5. Leadership & Strategy Teams: AI-Powered Business Intelligence
💡 Key Pain Points:
Decision-making is slowed down by manual data aggregation.
Leadership struggles to get real-time insights from sales, marketing, and customer data.
Meeting summaries and action items take too long to process.
🚀 How Bardeen AI Helps:
✅ Automated Market & Competitor Tracking → Get real-time updates on industry trends, funding news, and competitor moves.
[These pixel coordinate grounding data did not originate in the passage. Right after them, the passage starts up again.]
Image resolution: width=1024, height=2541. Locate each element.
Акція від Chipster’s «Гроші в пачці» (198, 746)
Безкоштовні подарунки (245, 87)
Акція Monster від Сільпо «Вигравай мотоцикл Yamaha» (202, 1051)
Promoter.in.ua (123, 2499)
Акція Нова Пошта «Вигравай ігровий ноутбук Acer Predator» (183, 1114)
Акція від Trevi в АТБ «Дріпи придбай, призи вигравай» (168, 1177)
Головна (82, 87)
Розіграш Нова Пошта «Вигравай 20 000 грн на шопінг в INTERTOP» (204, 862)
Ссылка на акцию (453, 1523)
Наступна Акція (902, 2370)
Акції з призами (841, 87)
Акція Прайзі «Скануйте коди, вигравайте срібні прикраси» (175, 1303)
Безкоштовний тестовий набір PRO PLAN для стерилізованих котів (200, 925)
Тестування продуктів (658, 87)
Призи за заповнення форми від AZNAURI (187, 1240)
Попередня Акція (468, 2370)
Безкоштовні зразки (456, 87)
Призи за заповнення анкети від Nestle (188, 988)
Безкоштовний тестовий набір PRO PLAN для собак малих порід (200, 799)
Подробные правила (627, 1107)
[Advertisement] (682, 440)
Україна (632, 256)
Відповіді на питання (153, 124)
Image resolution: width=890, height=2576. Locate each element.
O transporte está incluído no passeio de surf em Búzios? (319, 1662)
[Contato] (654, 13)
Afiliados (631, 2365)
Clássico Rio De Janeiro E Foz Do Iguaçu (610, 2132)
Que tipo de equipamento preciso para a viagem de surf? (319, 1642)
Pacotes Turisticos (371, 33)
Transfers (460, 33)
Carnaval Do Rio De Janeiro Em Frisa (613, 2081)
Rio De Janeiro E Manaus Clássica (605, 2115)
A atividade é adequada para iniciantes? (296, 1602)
✅ AI-Powered Business Reports → Generate daily or weekly AI-driven summaries on sales, marketing, and revenue performance.
✅ AI Meeting Recaps & Action Items → Summarize executive meetings, highlight key decisions, and track follow-up tasks in Notion, Slack, or Asana.
✅ Custom Workflow Automation for Strategic Initiatives → Automate internal knowledge-sharing and keep stakeholders aligned.
🔹 Real-World Use Case:
A CRO or VP of Sales can receive a daily automated briefing summarizing sales pipeline updates, customer churn risks, and competitive threats—all powered by AI.
Final Thoughts: Why Bardeen AI is a Must-Have for GTM Teams
Bardeen AI is more than just an automation tool—it’s a strategic enabler for GTM teams looking to optimize efficiency, enhance collaboration, and drive data-driven decision-making.
✅ Key Takeaways for GTM Teams:
✔ Sales Teams → Automate lead generation, CRM enrichment, and follow-ups.
✔ Marketing Teams → Streamline competitive intelligence, content creation, and campaign tracking.
✔ RevOps Teams → Improve data accuracy, reporting automation, and CRM hygiene.
✔ Customer Success Teams → Track customer health, automate check-ins, and predict churn risks.
✔ Leadership → Get real-time insights, automated reports, and strategic AI-driven decision support.
🚀 With Bardeen AI, GTM teams can eliminate manual work, focus on high-impact initiatives, and scale operations effortlessly. If your team isn’t leveraging AI automation yet, Bardeen is the perfect place to start.
In summary, Bardeen AI serves as a powerful tool for individuals and teams aiming to enhance productivity by automating routine tasks and integrating various applications into cohesive workflows.